THE TASK
The answer should be each line from the entries below that has the word "strona" in it.

---------------

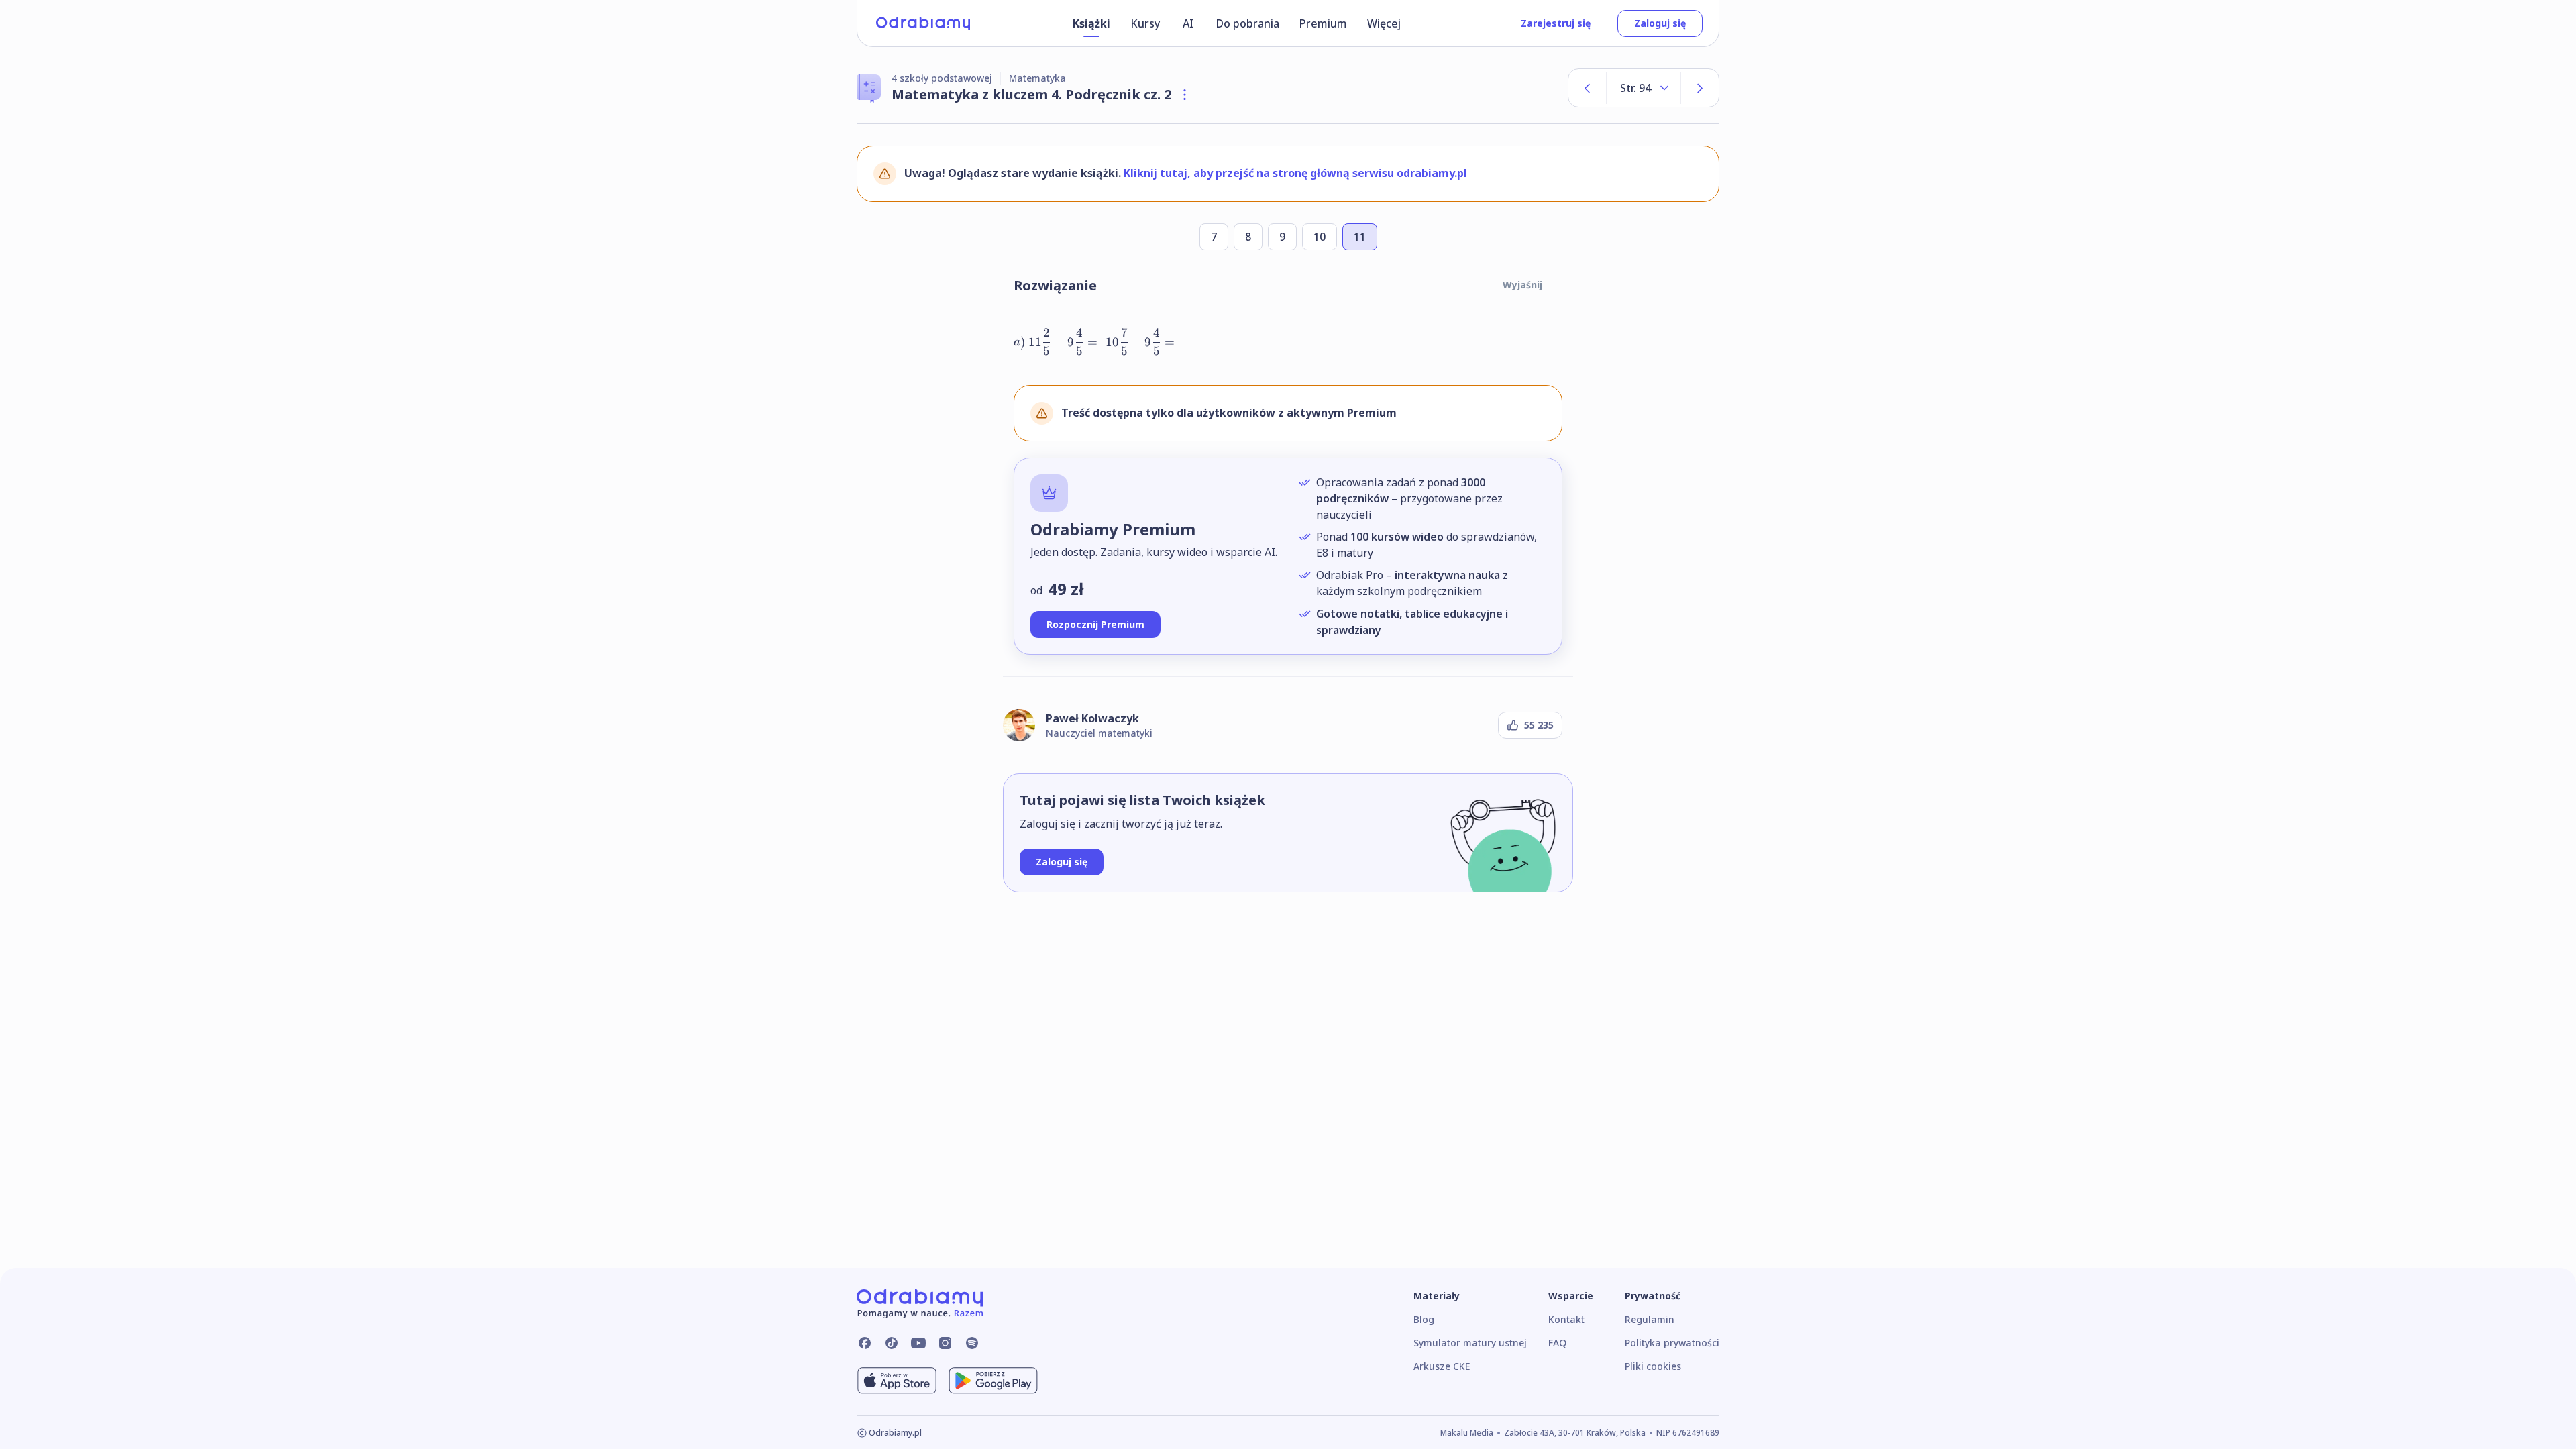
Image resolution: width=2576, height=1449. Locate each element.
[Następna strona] (1700, 88)
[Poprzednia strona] (1587, 88)
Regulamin (1649, 1319)
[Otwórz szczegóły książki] (1185, 95)
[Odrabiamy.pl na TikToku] (891, 1343)
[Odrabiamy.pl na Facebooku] (865, 1343)
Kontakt (1566, 1319)
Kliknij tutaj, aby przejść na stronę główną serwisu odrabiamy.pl (1295, 173)
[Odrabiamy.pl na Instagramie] (945, 1343)
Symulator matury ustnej (1470, 1342)
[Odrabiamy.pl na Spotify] (972, 1343)
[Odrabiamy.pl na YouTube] (918, 1343)
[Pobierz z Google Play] (993, 1380)
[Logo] (923, 23)
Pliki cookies (1653, 1366)
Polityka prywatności (1672, 1342)
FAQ (1557, 1342)
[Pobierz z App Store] (897, 1380)
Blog (1423, 1319)
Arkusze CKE (1441, 1366)
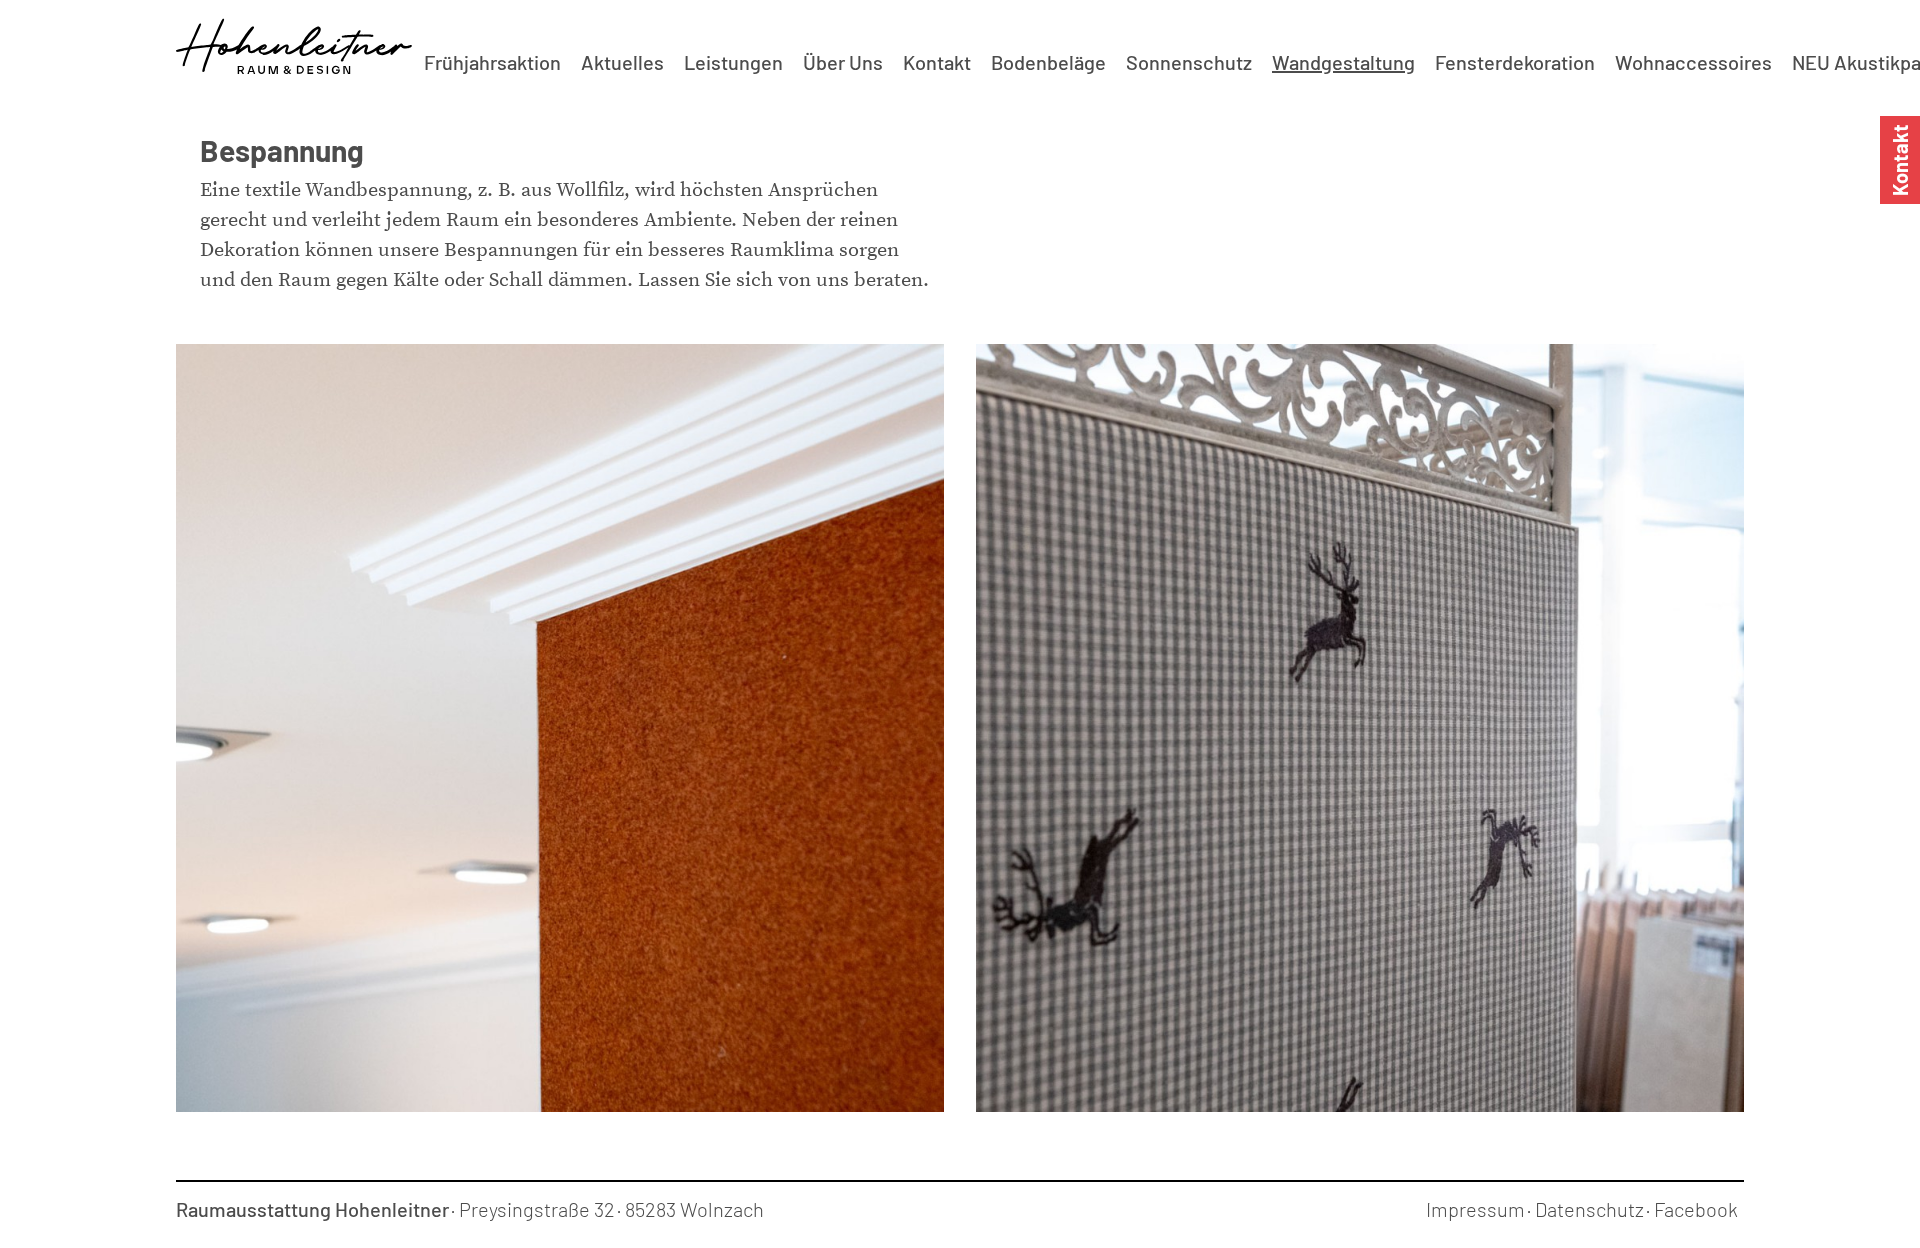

---------------

ANSWER BOX
[Następna strona] (1700, 88)
[Poprzednia strona] (1587, 88)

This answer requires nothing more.